→ **Task to carry out**
Copy each line below in which the word "Viewport" occurs.

Pixel coordinate grounding data
•••
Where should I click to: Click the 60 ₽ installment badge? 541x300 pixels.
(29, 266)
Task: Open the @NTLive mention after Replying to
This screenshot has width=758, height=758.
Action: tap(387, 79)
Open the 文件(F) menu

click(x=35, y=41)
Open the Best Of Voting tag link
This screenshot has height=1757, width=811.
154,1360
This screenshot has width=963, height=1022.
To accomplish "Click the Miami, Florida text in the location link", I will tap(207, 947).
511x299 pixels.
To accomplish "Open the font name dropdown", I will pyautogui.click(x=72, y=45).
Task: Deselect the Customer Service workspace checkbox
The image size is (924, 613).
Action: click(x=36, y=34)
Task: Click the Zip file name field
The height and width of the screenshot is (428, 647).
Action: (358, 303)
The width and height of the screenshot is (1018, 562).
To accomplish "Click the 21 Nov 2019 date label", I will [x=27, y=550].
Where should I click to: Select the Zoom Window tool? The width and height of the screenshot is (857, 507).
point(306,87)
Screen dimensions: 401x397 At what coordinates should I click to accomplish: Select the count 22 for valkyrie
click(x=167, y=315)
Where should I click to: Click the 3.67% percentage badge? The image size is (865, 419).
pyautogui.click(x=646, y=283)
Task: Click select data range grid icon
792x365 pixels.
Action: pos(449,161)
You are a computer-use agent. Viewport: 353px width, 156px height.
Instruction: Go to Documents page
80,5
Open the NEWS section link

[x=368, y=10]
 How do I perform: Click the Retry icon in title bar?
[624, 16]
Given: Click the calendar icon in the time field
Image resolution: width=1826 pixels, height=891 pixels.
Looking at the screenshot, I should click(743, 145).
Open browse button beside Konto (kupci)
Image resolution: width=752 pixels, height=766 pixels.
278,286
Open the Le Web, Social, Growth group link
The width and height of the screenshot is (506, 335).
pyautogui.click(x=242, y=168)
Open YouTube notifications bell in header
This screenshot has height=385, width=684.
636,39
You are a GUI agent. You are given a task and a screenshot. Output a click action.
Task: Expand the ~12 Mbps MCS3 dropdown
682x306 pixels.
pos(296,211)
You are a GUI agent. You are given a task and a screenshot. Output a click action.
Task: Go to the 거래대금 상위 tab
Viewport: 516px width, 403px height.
•••
→ **Output for this exercise**
You are a computer-use agent. Viewport: 353px width, 156px height.
Viewport: 516px width, 403px height.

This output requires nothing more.